Pendant tout ce temps, la vie était ponctuée de fêtes, de divertissements, d’amusements. Il fallait bien rattraper tout ce temps de gaité que la guerre avait confisqué. J’irais jusqu’à avancer que les gens étaient heureux. Si l’abondance dans l’alimentation a marqué le pas pendant presque toute la décennie d’après la guerre, on peut avancer que les produits de première nécessité étaient bien là et que les enfants ne souffraient plus de malnutrition.

Ensuite est venue une période de pléthore. L’économie de marché imposée par les USA qui a débuté avec le plan Marshall, s’est peu à peu transformée en économie de libre-échange. C’est à ce moment que le gâchis a commencé. Personne n’a eu la vision de cette seconde invasion.

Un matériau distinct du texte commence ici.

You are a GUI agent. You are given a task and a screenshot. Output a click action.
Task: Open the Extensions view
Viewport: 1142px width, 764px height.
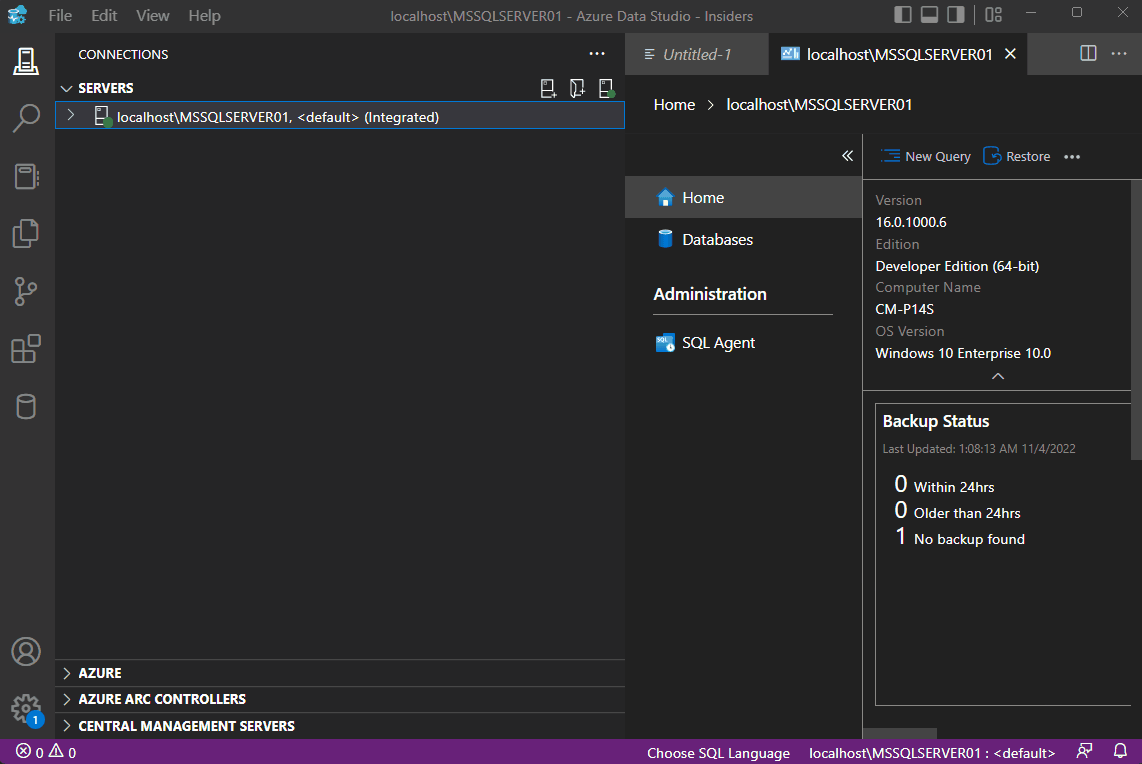[26, 348]
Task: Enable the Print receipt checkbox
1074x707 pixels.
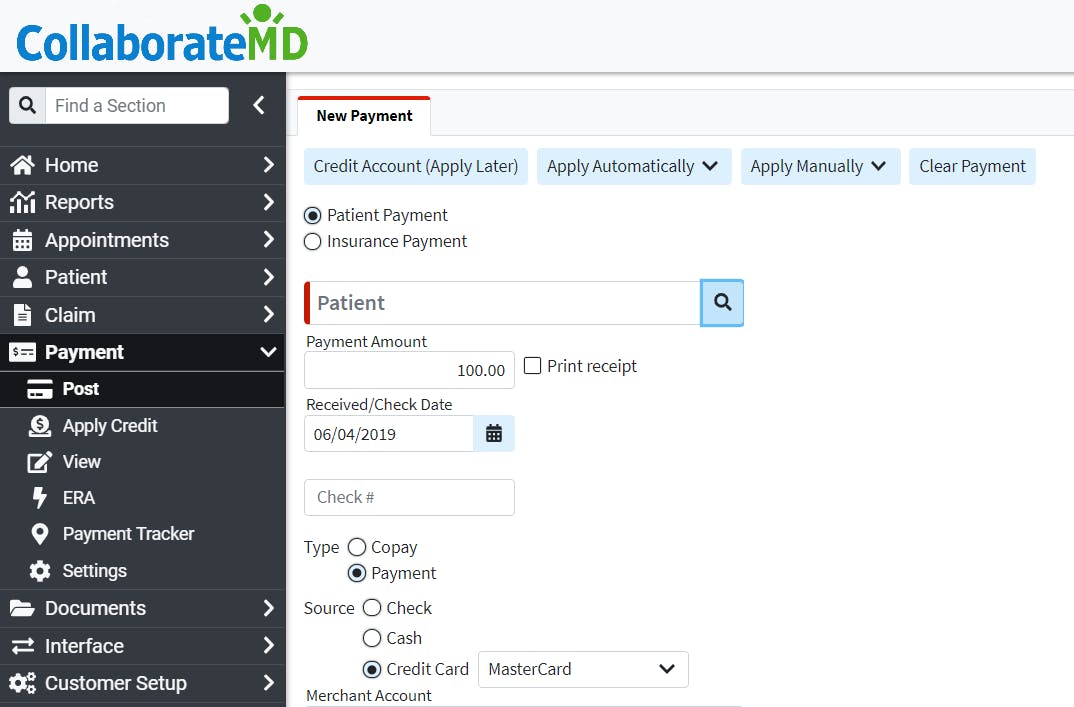Action: coord(531,365)
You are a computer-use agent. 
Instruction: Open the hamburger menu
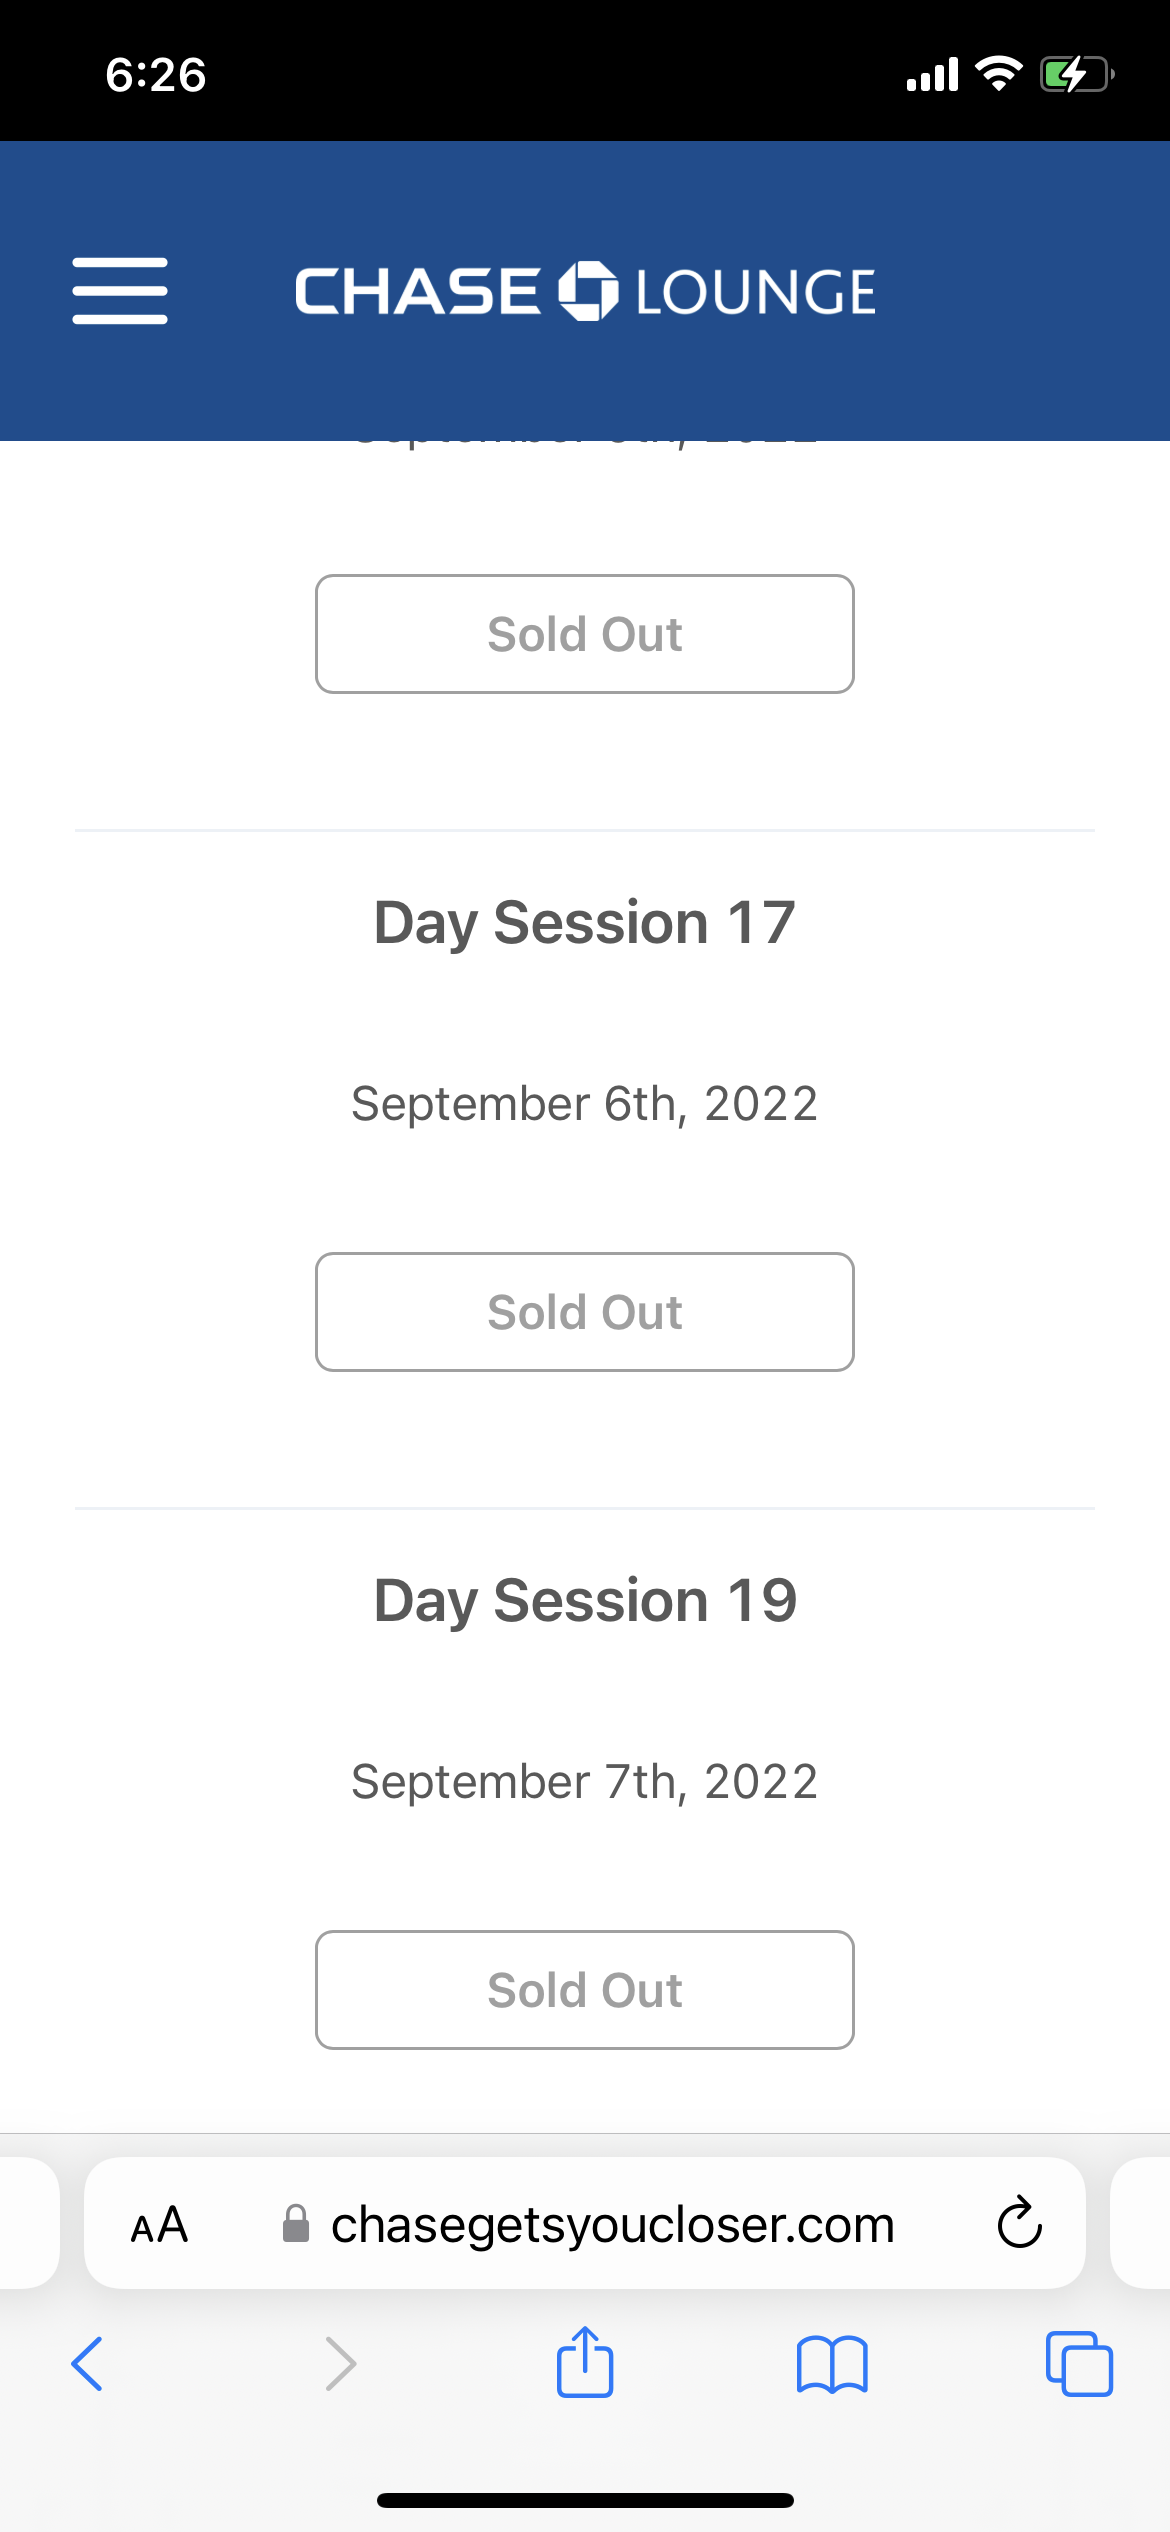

L’appât du gain des grands consortiums a tout renversé sur son passage en induisant l’hyperconsommation. Les économies de marché sont sans pitié et quand elles montrent leurs limites, il est souvent trop tard pour faire volte-face, (les tigres ne lâchent pas leurs proies). Ce développement s’est fait au détriment de la planète terre qu’on découvrait alors comme espace clos. La société était prisonnière de cette économie de marché, antagoniste à l’écologie.

‘’Mea maxima culpa’’.

Et puis tout s’est dégradé ; Trou d’ozone, canicules, sécheresses, incendies, pluies diluviennes, maintenant le retour des sauterelles, sont venus perturber la vie sur terre. D’un autre côté, la raréfaction de l’emploi, conséquence de la rationalisation du travail et du développement progressif de l’intelligence artificielle, se sont mis à créer de la misère. Les salaires pratiqués aujourd’hui, emmènent beaucoup de travailleurs vers une vie précaire. Ce ne sont pas encore les dix plaies d’Egypte qui resurgissent mais elles sont en nombre suffisant pour trouver des victimes expiatoires. Et là, il suffit de se tourner vers ceux qui ont construit le passé. Penauds, désemparés, pleins de contrition, attendant en ressassant la phrase stérile et idiote « que vont devenir nos enfants ? », le jugement dernier.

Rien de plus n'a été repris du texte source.